C'est un rituel douloureux, mais nécessaire. Chaque mois, depuis le 1er janvier 2017, Libération recense les femmes tuées par leur conjoint ou par leur ex. Basé sur une revue de la presse locale et nationale, ce décompte funèbre se veut une manière de dire les vies derrière les chiffres, le fait social derrière le fait divers. De compter, mais surtout de raconter. De rendre hommage à ces femmes de tous âges, de tous horizons, installées partout dans l'Hexagone, tuées parce que femmes. De citer leur prénom, raconter ce que l'on sait de leur vie familiale, professionnelle, amoureuse ; et des circonstances de leur mort pour tenter de surpasser la froideur des statistiques. Les associations, la société civile et, de plus en plus, les politiques, se saisissent de cette manifestation extrême de la violence de genre.

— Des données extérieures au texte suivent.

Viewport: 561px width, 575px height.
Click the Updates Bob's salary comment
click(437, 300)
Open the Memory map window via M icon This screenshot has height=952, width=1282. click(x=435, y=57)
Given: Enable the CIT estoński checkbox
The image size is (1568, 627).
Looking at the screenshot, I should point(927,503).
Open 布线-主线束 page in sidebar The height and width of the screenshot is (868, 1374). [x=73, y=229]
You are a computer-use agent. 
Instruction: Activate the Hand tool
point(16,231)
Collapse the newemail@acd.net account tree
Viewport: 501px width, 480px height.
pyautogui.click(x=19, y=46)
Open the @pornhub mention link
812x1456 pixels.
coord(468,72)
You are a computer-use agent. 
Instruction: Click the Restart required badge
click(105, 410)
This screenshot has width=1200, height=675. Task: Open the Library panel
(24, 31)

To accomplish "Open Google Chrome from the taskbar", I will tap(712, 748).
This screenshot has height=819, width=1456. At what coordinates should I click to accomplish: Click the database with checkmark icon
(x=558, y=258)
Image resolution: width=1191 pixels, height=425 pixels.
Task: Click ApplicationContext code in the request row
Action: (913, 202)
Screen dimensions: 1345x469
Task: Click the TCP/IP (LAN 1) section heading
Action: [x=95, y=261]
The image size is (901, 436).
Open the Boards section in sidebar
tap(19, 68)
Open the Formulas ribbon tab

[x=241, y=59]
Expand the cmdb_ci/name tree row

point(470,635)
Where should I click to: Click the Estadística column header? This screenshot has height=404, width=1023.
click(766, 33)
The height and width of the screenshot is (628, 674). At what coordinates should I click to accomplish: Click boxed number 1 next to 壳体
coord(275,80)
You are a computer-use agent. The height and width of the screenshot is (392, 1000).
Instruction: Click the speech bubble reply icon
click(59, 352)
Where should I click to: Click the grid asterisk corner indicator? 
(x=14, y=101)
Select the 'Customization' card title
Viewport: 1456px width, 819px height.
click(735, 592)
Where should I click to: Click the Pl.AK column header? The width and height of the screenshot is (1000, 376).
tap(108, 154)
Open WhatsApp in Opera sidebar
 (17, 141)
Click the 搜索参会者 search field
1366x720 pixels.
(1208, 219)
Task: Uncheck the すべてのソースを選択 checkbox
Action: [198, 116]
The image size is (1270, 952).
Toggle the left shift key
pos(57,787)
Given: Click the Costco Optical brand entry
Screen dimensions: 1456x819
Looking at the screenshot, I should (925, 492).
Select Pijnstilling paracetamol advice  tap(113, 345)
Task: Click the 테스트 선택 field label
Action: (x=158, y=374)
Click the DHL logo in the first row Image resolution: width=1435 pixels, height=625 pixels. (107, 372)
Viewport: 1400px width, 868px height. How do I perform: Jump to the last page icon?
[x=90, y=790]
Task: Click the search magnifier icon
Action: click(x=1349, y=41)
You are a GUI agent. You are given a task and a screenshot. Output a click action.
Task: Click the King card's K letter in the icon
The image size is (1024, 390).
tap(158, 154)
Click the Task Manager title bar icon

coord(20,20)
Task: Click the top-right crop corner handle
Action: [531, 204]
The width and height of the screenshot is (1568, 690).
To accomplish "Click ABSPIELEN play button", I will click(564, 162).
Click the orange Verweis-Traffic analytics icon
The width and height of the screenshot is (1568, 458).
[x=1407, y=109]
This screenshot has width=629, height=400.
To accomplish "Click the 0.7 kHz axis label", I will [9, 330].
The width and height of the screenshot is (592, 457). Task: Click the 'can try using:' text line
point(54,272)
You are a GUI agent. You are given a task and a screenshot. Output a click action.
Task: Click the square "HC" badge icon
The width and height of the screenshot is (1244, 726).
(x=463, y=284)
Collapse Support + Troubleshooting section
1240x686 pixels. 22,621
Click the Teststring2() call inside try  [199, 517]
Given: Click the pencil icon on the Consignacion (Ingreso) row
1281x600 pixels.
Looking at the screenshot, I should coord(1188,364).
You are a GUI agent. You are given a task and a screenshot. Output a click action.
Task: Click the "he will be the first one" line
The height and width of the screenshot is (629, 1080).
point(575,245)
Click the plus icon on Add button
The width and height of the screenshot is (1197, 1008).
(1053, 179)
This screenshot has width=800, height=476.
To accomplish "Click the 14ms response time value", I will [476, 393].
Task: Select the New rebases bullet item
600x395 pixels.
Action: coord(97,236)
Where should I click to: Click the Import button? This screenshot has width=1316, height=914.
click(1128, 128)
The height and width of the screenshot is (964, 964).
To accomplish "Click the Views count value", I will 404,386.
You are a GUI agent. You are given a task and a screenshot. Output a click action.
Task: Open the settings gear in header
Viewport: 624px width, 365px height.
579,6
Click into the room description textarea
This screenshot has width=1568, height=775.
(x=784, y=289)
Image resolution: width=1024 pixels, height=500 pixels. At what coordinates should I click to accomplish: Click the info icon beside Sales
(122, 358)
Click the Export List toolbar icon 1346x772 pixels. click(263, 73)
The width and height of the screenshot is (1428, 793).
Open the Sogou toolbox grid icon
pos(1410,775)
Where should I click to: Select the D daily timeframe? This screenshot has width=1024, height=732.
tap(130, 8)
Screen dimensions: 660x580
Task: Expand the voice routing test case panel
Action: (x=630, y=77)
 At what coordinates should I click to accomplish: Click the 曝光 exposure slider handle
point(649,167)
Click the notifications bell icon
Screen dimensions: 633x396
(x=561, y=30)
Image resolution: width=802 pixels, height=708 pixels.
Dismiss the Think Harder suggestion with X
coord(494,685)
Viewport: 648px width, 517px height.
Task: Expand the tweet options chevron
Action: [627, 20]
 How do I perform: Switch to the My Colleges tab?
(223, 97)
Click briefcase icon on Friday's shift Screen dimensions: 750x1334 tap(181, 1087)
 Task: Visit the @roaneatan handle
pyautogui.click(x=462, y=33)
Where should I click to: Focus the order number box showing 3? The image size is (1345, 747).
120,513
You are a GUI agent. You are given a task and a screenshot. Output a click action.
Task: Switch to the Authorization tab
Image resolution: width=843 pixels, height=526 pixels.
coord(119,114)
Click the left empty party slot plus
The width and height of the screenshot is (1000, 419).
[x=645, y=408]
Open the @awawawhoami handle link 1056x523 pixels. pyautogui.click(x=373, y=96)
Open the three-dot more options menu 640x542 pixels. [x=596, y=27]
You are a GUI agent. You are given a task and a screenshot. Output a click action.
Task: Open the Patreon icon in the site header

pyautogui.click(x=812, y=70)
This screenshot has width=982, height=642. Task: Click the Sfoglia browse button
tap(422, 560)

Depuis près de quinze ans, elle est quantifiée par le ministère de l’Intérieur, qui publie chaque année une étude détaillée sur les morts violentes au sein du couple. En 2018, 149 personnes sont mortes dans ces circonstances, dont 121 femmes. Dans 79,2 % des cas, l’auteur est un homme, qui tue avec une arme (dans près de sept cas sur dix), très majoritairement à domicile (dans huit cas sur dix).
Notre démarche ne prétend pas se substituer à la statistique officielle. Même si, en 2017, nous sommes arrivés au même résultat (130 femmes tuées par leur conjoint ou leur ex), notre litanie mensuelle est sans doute incomplète, notamment parce que tous ces meurtres ne sont pas évoqués dans la presse.
Elle se doit aussi d’être prudente : ces histoires n’ayant pas encore été jugées, des précautions s’imposent, qui expliquent l’emploi du conditionnel. Ne sont comptabilisées que les affaires dans lesquelles l’homicide conjugal est la piste privilégiée par les enquêteurs. Parfois, l’auteur se dénonce de lui-même, ou laisse une lettre expliquant son geste s’il a mis fin à ses jours. Parfois, c’est plus confus.
Tenir à jour ce mausolée virtuel est un processus évolutif qui demande du temps : le temps de l’enquête, de la prudence. C’est pourquoi nous ne pouvons à cette date raconter les histoires «que» de 107 femmes, là où d’autres évoquent 125 féminicides conjugaux depuis janvier.
Différence de rythme, de méthode. Mais un seul dessein : pointer du doigt l’insoutenable horreur qui conduit à défenestrer des femmes (comme l’a été cette trentenaire le 12 octobre à Colmar), à les étrangler (comme l’a été cette septuagénaire à Issoudun, le 14 octobre), ou encore à les poignarder (comme l’a été Safia, ancienne aide ménagère de 32 ans, le 21 octobre à Bordeaux). En avril, la jeune femme avait déposé plainte pour des violences conjugales, que son mari, dont elle était séparée depuis peu, contestait. Il devait être jugé en janvier. Entre-temps, elle est morte sur le palier, dans son immeuble. D’abord en fuite, lui a été interpellé. Il a reconnu l’avoir tuée. Elle avait quatre enfants.